**Passage to read**

Each named manager is its own service. Autowire it by the variable name <name>Manager:
public function __construct(FeatureFlagManagerInterface $billingManager) {}To resolve a manager by name at runtime, inject the ManagerRegistry:
use Gracious\FeatureFlagBundle\Flag\ManagerRegistry;
public function __construct(private ManagerRegistry $registry) {}
$this->registry->get('billing')->isEnabled('invoices_v2');
$this->registry->getDefault()->isEnabled('new_checkout');Unknown manager names throw UnknownManagerException.
{% if feature('new_checkout') %}
<a href="/checkout/new">Try the new checkout</a>
{% endif %}
{# named manager (second argument) #}
{% if feature('invoices_v2', 'billing') %} ... {% endif %}
{# as a test #}
{% if 'beta_search' is feature_enabled %} ... {% endif %}The Twig extension registers only when Twig is installed.
Guard a route with the _feature_flag default. The string form requires the flag enabled:
beta_page:
path: /beta
controller: App\Controller\BetaController
defaults:
_feature_flag: beta_searchThe array form sets the required state and an optional manager:
legacy_page:
path: /legacy
controller: App\Controller\LegacyController
defaults:
_feature_flag: { name: legacy, enabled: false, manager: default }When the requirement is not met, the configured exception is thrown (404 by default).
#[RequireFeature] works on a controller class or method and is repeatable:
use Gracious\FeatureFlagBundle\Attribute\RequireFeature;
#[RequireFeature('new_checkout')] // class: require enabled
final class CheckoutController
{
#[RequireFeature('legacy', enabled: false)] // require disabled
public function index(): Response { /* ... */ }
#[RequireFeature('invoices_v2', manager: 'billing')]
public function invoices(): Response { /* ... */ }
}For full control over the failure response, provide a factory service:
use Gracious\FeatureFlagBundle\Exception\ExceptionFactoryInterface;
use Gracious\FeatureFlagBundle\Flag\Flag;
use Symfony\Component\HttpKernel\Exception\AccessDeniedHttpException;
final class AccessDeniedExceptionFactory implements ExceptionFactoryInterface
{
public function create(Flag $flag, bool $required): \Throwable
{
return new AccessDeniedHttpException(
sprintf('Feature "%s" gate failed.', $flag->name),
);
}
}gracious_feature_flag:
exception:
factory: App\FeatureFlag\AccessDeniedExceptionFactoryAlternatively set exception.class to any class with a (string $name, int $statusCode)

**Supplied records**

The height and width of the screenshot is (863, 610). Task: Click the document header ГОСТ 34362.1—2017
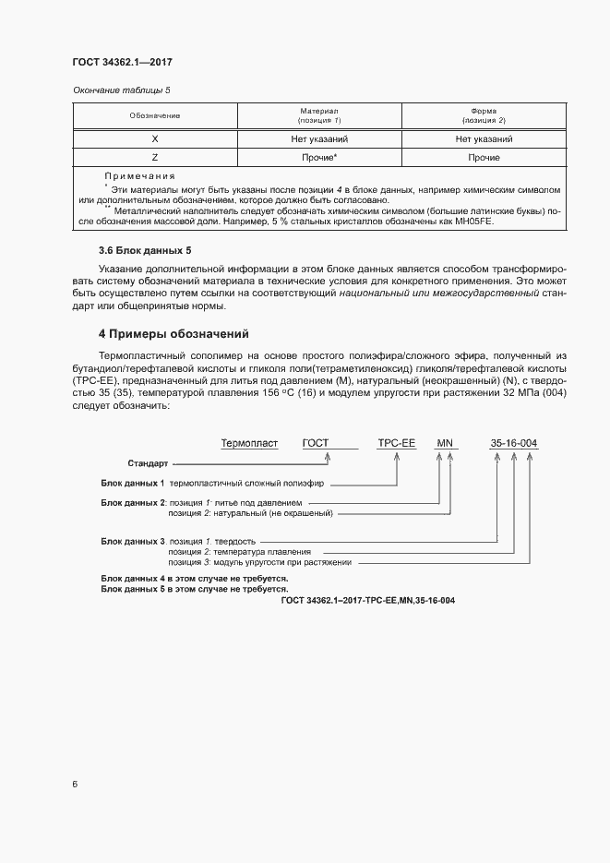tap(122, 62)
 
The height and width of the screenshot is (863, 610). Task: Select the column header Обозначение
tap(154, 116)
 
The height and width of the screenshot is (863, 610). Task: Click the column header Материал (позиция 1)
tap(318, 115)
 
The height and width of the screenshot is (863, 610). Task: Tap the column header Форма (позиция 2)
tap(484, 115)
==
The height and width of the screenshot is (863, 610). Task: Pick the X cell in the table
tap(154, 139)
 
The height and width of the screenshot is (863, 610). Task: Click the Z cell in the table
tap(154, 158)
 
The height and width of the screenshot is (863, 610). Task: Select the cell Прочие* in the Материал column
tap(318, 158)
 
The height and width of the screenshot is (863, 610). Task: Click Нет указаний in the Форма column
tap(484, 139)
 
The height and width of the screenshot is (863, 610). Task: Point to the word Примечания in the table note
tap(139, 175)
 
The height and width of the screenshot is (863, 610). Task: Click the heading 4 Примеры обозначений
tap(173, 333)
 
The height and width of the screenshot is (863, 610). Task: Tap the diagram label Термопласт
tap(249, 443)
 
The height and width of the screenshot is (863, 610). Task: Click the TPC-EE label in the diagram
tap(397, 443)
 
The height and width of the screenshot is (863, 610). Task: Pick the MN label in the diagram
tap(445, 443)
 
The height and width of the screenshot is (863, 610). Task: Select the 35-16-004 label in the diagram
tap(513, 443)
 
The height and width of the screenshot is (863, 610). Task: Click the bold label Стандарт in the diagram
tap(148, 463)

**What you should do**
Continue the feature flag bundle documentation from the point where it stops.

**Task answer**
constructor. A factory always wins over class.
The endpoint is read-only and opt-in. Import the routes to enable it:
# config/routes/gracious_feature_flag.yaml
feature_flags:
resource: '@GraciousFeatureFlagBundle/config/routes.php'
prefix: /_feature-flags
trailing_slash_on_root: false| Method | Path | Description |
|---|---|---|
| GET | /_feature-flags |
list all flags (default manager) |
| GET | /_feature-flags/{name} |
read a single flag |
Both accept ?manager=<name>. Unknown flag or manager returns 404.
curl http://localhost/_feature-flags
# [{"name":"new_checkout","enabled":true,"description":"New checkout flow"}]trailing_slash_on_root: false keeps the list route at /_feature-flags so the request
returns 200 directly instead of a 301 redirect to /_feature-flags/.
Disabling the endpoint. Set api.enabled: false. Both routes then return 404 even if
still imported, a hard kill switch independent of routing.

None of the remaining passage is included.